Black Sabbath – The Ballet at Birmingham HippodromeBirmingham Royal Ballet’s Artistic Director Carlos Acosta dedicated the opening night performance to the late, great Ozzy Osbourne: “This one’s for you,” he told the audience. In Sabbath’s hometown, this felt like such a poignant tribute and a chance for the city to continue honouring its most thunderous cultural export.

From the moment the curtain rose, it was clear this wasn’t just a clever experiment in mashing up heavy metal with high art. It was a genuine meeting of equals. Rock and ballet have brushed shoulders before – Peter Darrell’s Mods and Rockers in the Sixties, Robert Joffrey’s psychedelic Astarte, even a ballet spin on Tommy. More recently, shows like Rock the Ballet have fused pop soundtracks and classical technique. But none have landed with the sheer conviction of Black Sabbath – The Ballet. Doom-laden anthems and soaring pirouettes. Grit and grace. Instead of cancelling each other out, it was like they have long been waiting to be paired together.

The production itself is hypnotic. Sabbath’s music, reimagined and reorchestrated, still roars with monumental weight, but here it collides with the lyricism and discipline of the dancers. What could so easily have slipped into gimmickry becomes a conversation: the crunch of Iron Man against the lift of a jeté, the menace of Paranoid set against the aching stillness of a pas de deux.

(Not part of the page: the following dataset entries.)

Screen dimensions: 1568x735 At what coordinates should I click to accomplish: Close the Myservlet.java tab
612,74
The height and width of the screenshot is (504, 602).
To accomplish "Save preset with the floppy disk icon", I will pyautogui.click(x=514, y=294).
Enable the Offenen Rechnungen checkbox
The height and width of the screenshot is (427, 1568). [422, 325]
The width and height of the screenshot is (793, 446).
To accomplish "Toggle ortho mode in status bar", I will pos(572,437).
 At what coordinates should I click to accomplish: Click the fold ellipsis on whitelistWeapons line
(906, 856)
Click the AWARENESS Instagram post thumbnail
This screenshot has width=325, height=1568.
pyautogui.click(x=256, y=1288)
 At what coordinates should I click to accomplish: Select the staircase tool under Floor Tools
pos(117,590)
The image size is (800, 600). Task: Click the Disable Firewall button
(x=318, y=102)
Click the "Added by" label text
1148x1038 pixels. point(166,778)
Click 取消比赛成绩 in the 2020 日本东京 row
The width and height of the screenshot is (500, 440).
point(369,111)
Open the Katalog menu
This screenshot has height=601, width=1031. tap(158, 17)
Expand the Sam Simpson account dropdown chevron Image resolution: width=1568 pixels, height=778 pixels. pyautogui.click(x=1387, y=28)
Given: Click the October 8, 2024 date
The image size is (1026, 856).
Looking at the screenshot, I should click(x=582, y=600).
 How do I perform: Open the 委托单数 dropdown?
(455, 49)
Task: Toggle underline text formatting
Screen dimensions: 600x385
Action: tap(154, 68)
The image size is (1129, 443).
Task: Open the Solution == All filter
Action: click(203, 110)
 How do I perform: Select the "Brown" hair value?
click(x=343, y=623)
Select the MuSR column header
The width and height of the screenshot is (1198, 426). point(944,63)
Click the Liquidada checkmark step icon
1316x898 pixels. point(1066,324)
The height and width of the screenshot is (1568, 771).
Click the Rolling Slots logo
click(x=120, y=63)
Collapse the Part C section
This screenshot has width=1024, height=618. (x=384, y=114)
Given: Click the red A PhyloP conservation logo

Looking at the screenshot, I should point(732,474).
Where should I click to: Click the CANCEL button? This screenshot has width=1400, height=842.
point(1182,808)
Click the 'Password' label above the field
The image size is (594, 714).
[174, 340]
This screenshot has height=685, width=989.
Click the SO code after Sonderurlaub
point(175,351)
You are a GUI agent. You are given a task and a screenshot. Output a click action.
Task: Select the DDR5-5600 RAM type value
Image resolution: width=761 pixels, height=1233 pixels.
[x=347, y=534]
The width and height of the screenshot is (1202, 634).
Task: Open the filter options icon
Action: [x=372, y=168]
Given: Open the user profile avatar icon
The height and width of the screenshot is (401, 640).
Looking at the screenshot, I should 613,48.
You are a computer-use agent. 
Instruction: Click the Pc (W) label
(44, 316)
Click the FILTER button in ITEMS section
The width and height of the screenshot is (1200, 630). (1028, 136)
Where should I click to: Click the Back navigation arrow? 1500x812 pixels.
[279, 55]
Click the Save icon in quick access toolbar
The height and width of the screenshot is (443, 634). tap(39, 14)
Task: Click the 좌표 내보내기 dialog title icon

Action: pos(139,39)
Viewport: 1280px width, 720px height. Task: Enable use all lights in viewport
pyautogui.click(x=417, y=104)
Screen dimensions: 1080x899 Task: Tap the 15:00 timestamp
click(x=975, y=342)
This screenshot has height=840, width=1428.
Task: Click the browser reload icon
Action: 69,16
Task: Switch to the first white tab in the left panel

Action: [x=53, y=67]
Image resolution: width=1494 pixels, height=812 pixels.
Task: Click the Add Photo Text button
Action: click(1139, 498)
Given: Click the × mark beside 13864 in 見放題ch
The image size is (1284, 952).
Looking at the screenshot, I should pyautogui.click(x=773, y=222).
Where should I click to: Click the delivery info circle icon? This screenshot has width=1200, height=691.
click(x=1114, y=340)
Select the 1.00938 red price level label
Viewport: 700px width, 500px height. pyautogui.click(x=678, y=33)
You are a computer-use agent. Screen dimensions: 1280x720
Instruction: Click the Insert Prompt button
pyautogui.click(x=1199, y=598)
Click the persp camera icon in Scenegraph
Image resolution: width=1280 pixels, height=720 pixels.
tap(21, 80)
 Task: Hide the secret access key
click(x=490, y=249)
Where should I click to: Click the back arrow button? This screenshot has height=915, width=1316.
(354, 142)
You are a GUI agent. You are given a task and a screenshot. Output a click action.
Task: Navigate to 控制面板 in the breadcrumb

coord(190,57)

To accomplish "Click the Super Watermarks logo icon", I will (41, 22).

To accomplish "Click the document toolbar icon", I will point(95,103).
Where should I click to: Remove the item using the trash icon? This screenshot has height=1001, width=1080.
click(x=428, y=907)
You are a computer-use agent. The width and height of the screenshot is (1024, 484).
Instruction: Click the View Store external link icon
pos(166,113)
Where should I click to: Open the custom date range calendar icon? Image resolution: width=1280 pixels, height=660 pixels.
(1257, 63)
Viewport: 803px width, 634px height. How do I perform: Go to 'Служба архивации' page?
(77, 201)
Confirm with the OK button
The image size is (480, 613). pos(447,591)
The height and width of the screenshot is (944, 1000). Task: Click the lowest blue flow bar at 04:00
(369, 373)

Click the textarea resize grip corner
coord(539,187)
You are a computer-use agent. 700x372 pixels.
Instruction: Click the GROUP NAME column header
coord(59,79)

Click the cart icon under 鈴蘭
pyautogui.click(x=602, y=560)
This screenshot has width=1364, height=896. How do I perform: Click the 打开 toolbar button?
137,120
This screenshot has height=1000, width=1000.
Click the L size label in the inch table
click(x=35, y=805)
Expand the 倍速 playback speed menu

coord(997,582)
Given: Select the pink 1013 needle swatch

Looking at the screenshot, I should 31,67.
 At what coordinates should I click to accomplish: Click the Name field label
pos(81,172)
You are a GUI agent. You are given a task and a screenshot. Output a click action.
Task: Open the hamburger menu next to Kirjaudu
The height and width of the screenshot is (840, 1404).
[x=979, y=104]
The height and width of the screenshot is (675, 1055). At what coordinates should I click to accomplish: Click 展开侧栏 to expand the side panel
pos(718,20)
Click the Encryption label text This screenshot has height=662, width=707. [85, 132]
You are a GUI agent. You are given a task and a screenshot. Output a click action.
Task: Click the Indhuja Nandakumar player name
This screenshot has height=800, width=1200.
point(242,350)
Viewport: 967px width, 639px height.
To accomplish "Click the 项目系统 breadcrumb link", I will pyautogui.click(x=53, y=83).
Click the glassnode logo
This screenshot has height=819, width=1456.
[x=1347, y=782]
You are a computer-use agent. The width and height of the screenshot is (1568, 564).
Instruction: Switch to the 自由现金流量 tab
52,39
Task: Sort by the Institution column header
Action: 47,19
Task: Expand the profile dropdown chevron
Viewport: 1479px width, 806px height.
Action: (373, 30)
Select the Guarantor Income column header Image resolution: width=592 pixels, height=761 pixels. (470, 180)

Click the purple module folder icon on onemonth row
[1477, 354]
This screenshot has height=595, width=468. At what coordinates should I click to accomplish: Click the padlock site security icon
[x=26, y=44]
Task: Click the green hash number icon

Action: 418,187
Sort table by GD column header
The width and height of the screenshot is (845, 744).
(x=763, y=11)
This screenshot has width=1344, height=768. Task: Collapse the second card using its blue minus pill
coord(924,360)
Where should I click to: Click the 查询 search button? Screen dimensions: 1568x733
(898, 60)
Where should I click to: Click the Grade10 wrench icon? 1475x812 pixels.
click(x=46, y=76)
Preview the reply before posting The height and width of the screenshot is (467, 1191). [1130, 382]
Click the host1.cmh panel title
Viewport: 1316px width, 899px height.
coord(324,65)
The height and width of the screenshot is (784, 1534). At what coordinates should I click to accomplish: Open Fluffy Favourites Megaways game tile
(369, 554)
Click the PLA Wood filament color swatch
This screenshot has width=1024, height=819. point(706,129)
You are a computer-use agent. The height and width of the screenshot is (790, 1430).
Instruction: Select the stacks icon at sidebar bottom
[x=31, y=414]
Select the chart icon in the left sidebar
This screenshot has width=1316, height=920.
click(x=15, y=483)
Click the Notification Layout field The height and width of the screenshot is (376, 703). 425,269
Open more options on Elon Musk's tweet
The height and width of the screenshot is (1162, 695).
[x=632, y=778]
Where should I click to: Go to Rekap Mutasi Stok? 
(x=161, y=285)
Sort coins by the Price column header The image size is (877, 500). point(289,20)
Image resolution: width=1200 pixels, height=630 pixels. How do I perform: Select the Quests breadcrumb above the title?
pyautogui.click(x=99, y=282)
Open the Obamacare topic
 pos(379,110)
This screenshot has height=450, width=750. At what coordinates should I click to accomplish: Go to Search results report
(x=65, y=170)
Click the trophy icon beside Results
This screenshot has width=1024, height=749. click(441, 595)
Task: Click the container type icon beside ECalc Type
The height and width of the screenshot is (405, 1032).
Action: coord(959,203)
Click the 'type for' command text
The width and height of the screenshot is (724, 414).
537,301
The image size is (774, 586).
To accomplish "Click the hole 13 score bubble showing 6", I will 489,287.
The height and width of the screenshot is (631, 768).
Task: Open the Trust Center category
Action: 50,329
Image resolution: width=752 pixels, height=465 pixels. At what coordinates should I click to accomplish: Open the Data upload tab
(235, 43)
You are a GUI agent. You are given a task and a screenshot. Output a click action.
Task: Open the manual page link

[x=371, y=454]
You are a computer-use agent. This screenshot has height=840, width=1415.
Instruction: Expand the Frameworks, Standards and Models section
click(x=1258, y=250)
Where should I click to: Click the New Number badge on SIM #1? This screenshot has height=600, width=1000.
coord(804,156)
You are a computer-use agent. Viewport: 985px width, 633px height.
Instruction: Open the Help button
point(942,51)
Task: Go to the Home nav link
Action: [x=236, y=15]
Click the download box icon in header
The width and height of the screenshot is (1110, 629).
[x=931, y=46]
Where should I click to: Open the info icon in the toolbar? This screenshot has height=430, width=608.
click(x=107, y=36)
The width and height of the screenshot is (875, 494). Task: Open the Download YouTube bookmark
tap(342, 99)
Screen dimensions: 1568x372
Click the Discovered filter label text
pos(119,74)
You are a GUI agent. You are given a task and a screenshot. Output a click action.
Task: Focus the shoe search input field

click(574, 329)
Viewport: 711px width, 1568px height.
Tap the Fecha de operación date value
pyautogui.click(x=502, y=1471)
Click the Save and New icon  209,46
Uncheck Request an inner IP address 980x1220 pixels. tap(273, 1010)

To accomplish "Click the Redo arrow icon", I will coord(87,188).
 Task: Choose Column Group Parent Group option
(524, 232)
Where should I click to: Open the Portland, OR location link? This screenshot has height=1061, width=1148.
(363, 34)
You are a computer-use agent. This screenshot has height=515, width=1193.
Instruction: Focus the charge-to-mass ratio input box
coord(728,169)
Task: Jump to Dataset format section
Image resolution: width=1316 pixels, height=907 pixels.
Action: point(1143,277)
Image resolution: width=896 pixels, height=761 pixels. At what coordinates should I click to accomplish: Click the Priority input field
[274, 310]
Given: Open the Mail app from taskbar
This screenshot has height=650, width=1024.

The dancers are uniformly outstanding. This is not a show where you can pluck out a single star; the whole company moves as one, carrying the raw energy of the music with both muscle and finesse. They tell the story of working-class lads while somehow rendering it all strangely otherworldly. Threaded in the score were the voices of Sabbath themselves – interview snippets that swung from wry humour to aching sadness. These echoes of the band’s own words grounded the spectacle, reminding us that behind the loud riffs stood four young men who grappled with fame, loss and laughter.

Black Sabbath – The Ballet at Birmingham HippodromeThroughout the evening, guitarist Marc Haywood bridged the gap between stage and orchestra pit, his playing providing a constant pulse. And then for the finale, Tony Iommi stepped into the light to play live – a proper homecoming for the founding Sabbath guitarist as the audience surged to its feet. This production isn’t just an artistic experiment. It’s a love letter to Birmingham, if you will. A bold challenge of what ballet can be, and proof of the universality of rock, whether filtered through pointe shoes or a distortion pedal.